[What is expected]
Copy each line from the entries that the word "agent" appears in.

[Data shown]

▬▬▬

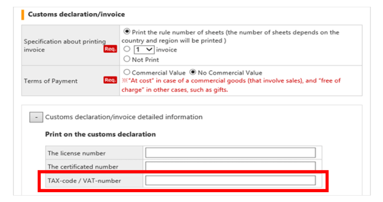Click the "Specification about printing invoice" label
This screenshot has width=383, height=202.
click(x=65, y=45)
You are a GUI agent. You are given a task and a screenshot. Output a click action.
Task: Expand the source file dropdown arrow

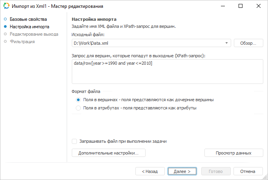pos(227,43)
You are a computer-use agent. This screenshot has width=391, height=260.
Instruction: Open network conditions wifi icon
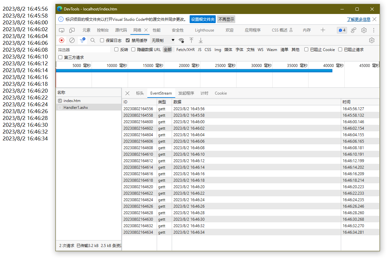tap(181, 40)
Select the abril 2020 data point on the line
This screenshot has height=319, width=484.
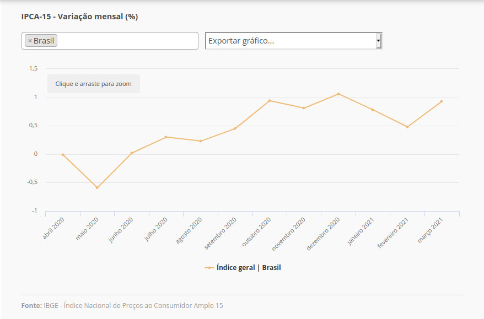pos(63,155)
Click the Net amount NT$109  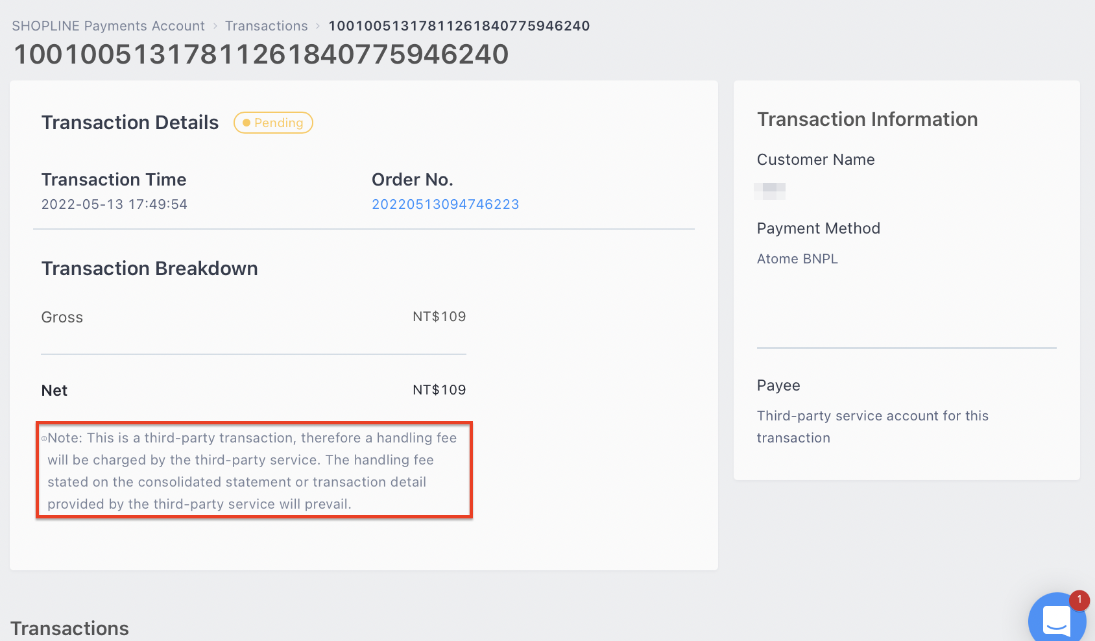439,390
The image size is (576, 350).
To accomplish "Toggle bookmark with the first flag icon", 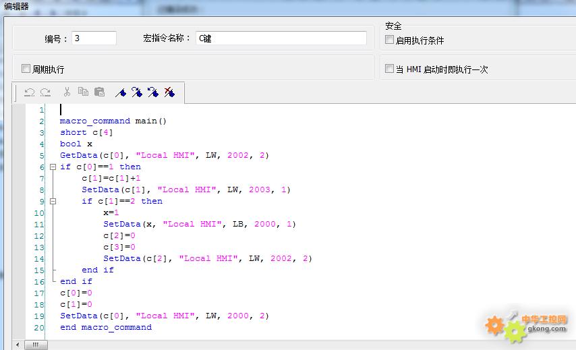I will pos(121,92).
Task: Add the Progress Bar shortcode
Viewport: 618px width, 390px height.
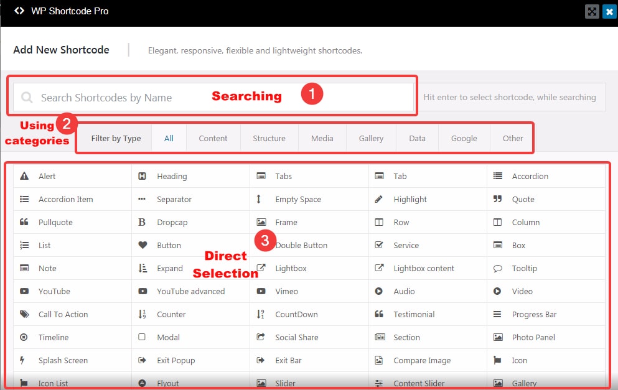Action: [533, 314]
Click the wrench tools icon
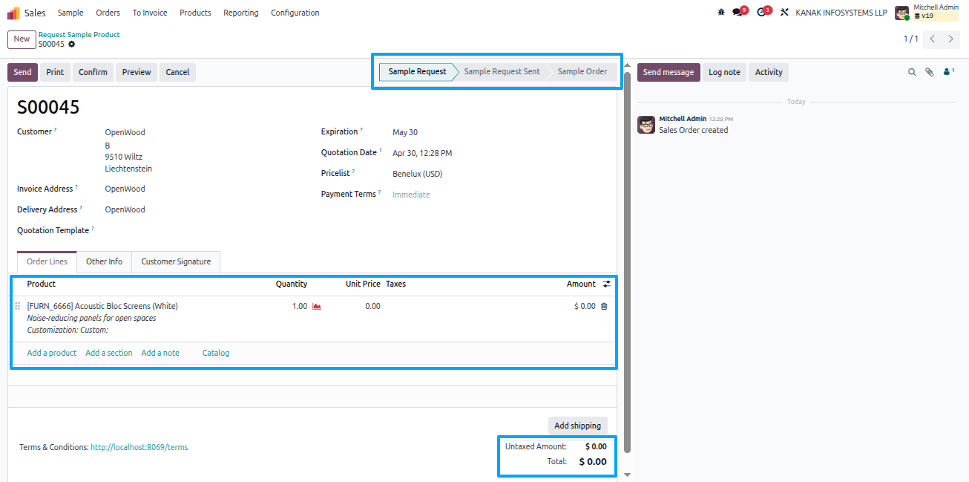 784,13
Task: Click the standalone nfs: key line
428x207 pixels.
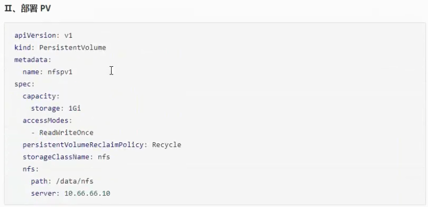Action: point(31,169)
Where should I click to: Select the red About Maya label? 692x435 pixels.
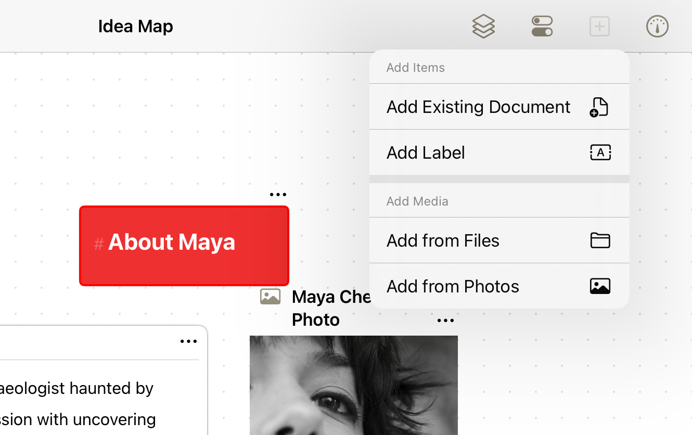(x=184, y=246)
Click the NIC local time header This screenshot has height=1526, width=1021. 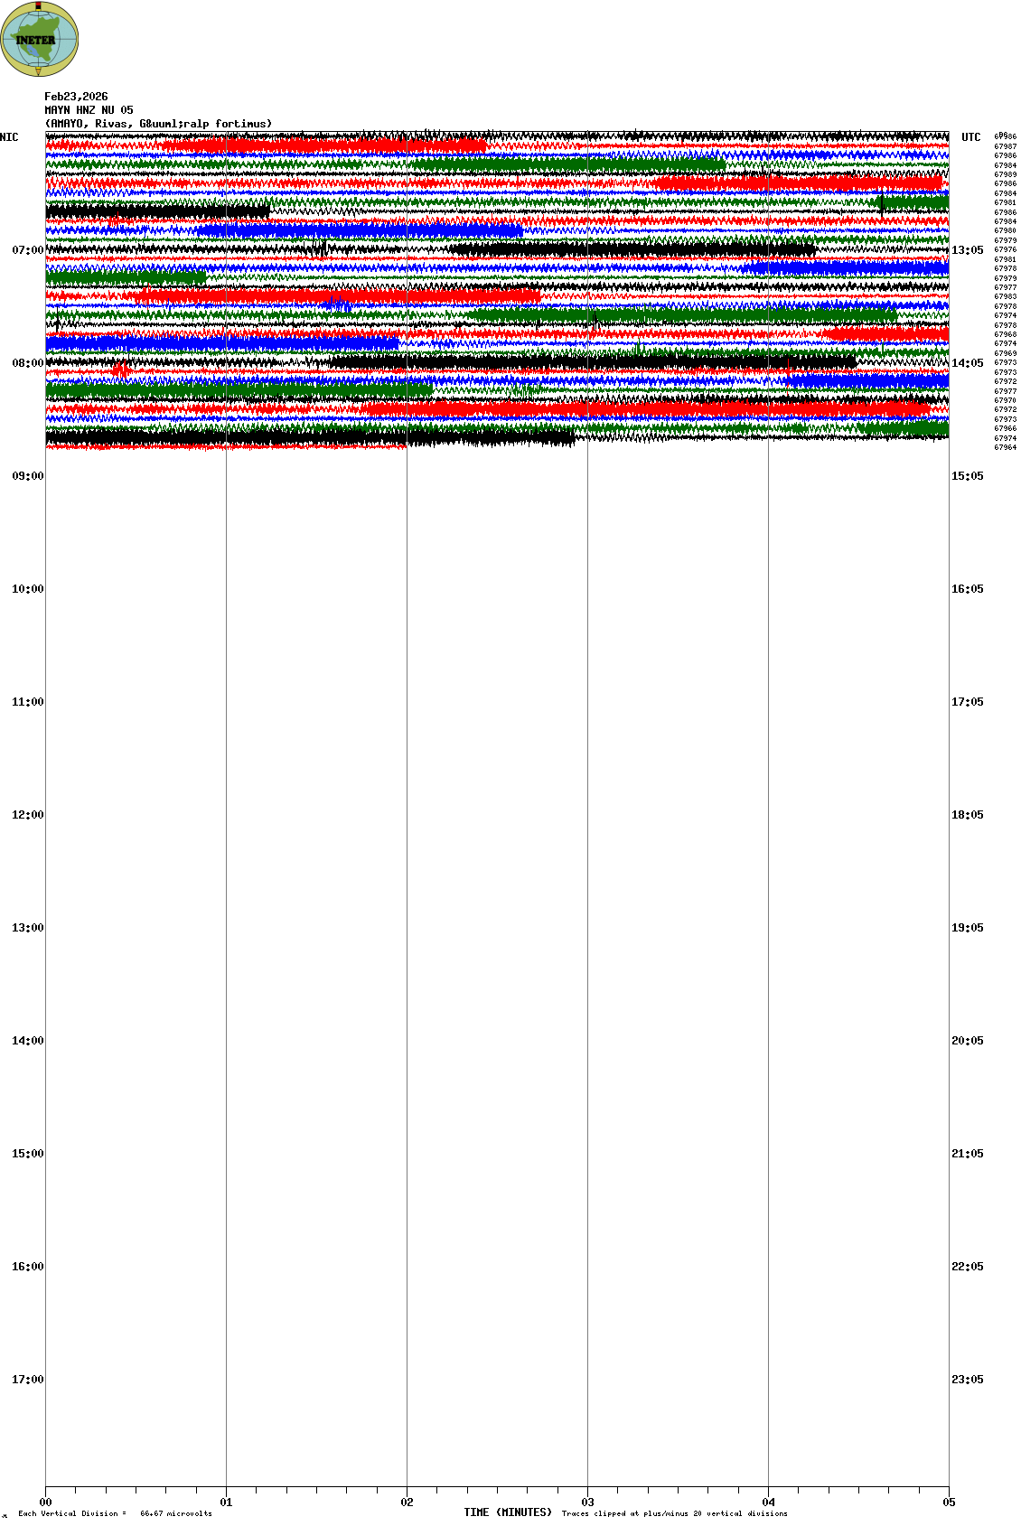[9, 137]
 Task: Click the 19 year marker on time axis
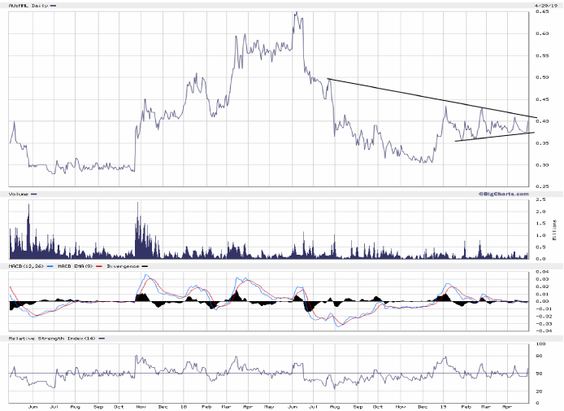[x=445, y=405]
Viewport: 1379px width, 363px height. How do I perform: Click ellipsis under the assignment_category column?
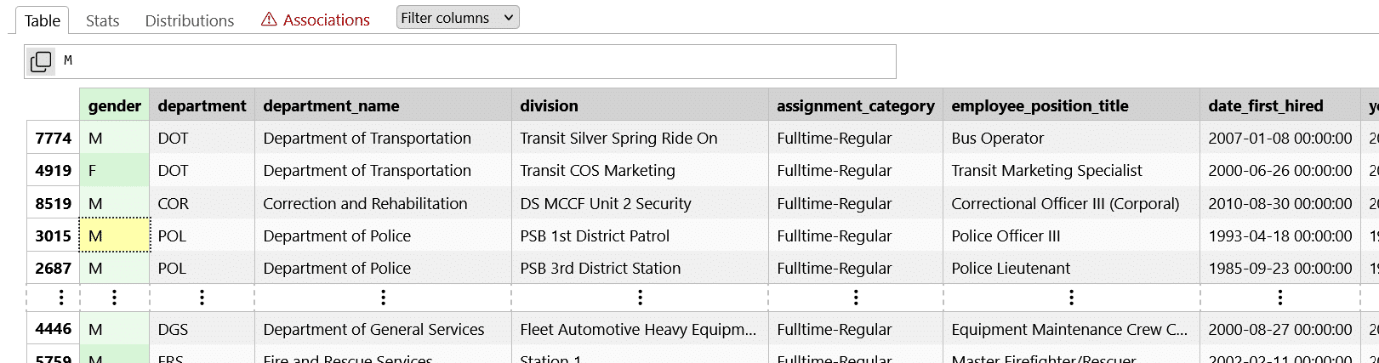click(x=856, y=297)
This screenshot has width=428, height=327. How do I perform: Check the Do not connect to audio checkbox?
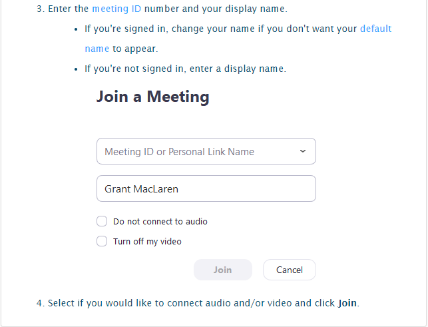pyautogui.click(x=102, y=221)
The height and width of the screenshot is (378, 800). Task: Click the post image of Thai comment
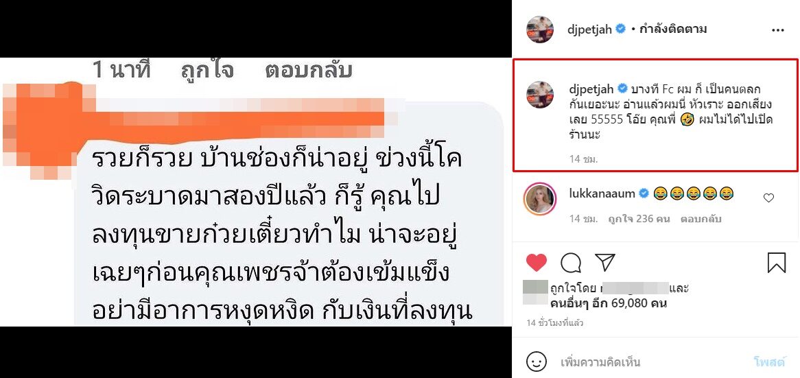[x=256, y=192]
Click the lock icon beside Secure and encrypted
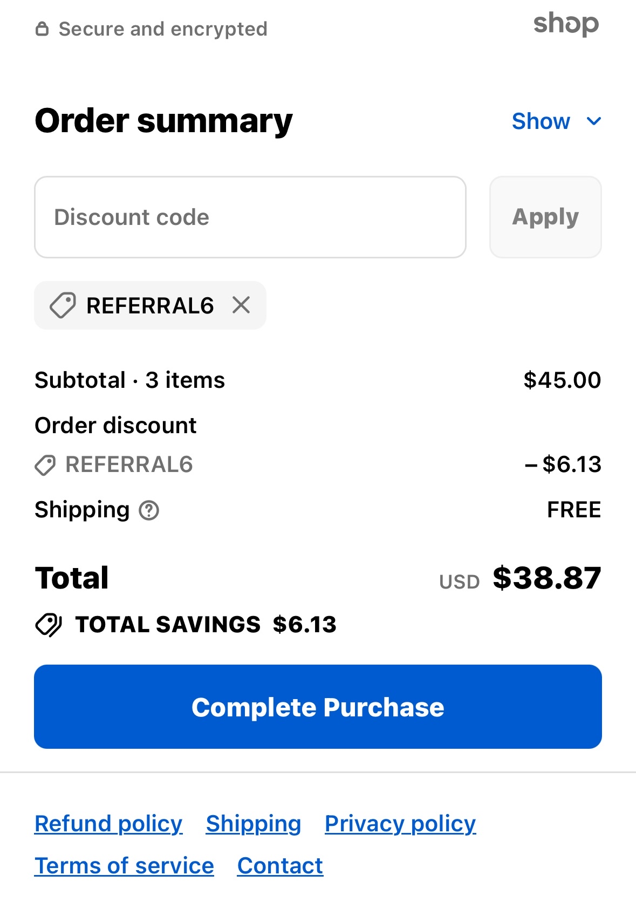636x916 pixels. tap(42, 29)
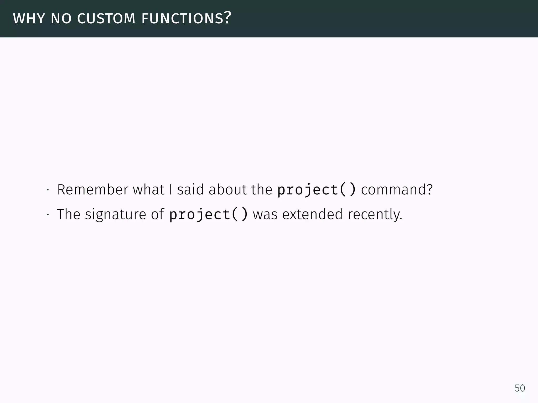
Task: Click the word "WHY" in the title
Action: [x=29, y=19]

▬▬▬

[Output]
You are a GUI agent. You are given a task and a screenshot. Output a click action.
You are a computer-use agent. This screenshot has width=391, height=260.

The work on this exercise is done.